Eran las siete de la tarde del sábado 9 de marzo. Cristina volvió a responder y el tono del intercambio comenzó a endurecerse.
“Ay Presidente... usted quiere pelearse conmigo para que no hablemos del decreto que firmó dándose un aumento del 48% a usted y a sus funcionarios mientras pulveriza las jubilaciones y los salarios de los argentinos... y de las argentinas también. Admita que firmó, cobró y lo pescaron. Mire acá le reproduzco los dos decretos que firmó junto a su amiga y ministra de Desarrollo Social y su Jefe de Gabinete, porque... quiero pensar que usted lee lo que firma, no? En el de enero no incluyó expresamente a las autoridades, y en el de febrero se incluyó usted y sus funcionarios. Como verá el decreto que yo firmé hace 14 años no tiene nada que ver. Saludos cordiales a usted y a su gabinete”.

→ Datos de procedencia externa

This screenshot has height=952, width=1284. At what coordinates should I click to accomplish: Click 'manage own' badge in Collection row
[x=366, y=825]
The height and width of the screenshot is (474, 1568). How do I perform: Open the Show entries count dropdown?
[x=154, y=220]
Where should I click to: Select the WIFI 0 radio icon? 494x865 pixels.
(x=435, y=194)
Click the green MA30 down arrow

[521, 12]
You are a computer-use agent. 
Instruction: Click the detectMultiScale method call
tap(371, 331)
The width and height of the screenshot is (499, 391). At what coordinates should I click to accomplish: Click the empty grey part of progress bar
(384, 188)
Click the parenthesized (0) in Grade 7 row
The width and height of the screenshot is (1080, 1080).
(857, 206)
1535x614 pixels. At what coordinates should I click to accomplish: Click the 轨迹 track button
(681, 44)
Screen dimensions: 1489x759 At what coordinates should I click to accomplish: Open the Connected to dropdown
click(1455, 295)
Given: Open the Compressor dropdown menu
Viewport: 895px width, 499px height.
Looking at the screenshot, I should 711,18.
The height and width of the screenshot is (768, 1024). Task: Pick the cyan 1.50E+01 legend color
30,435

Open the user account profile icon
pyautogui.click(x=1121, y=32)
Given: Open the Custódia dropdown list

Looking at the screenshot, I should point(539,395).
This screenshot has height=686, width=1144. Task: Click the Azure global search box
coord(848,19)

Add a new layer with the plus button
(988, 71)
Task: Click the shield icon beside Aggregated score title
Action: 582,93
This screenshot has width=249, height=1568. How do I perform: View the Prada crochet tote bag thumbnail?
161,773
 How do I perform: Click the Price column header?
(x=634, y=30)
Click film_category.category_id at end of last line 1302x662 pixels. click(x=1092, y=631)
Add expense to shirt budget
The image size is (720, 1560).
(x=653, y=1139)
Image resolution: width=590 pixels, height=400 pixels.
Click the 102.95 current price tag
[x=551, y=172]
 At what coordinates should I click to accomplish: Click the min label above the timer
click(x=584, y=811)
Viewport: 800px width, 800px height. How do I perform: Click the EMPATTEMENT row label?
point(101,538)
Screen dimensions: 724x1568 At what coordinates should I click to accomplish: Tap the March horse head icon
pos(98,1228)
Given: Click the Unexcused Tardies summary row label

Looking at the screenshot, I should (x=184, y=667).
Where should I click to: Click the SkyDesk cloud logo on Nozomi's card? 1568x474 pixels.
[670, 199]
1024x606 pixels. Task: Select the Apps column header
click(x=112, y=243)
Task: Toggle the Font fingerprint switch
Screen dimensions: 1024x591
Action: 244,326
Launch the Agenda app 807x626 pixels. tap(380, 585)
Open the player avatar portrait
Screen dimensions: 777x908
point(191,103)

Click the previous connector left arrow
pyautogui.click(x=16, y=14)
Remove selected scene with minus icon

Pasada la media noche, Milei volvió a la carga y amenazó a la expresidenta con sacarle la jubilación.
"Hola @cfkargentina. Acabo de anular los aumentos de sueldo de todo el gabinete nacional. Ya que la vi tan preocupada por las jubilaciones ¿qué le parece si le anulo los $ 14.000.000 que cobra usted de jubilación de privilegio y le asigno una jubilación mínima? Estimo no va a quejarse".
Al día siguiente, a las 13 hs. CFK volvió a tuitear. Irónica, aconsejó al presidente de la Nación.
“Buen día Presidente. Hoy por la mañana pude leer el posteo que me dedicó… ¡A las 0:30 de la madrugada! ¿Qué hacía presidente a esa hora amenazando por redes? Me hizo acordar a una canción de Los Redondos: “Alien Duce el pequeño gran matón de la Internet”. Cálmese Presidente, en ese lugar que usted hoy tiene el honor de ocupar, hay que tener templanza y sobre todo estar tranquilo y descansar en los horarios habituales que lo hace la gente. Créame que es muy dura la tarea de gobernar la Argentina. Y lo que menos necesitamos hoy, es un presidente amenazando por internet”.
Así, aquellas consideraciones off the récord de Cristina sobre la valentía de Milei parecían quedar atrás. El duelo público marcó el primer capítulo de una historia que, a 100 días de iniciado el gobierno de La Libertad Avanza, recién empieza a escribirse.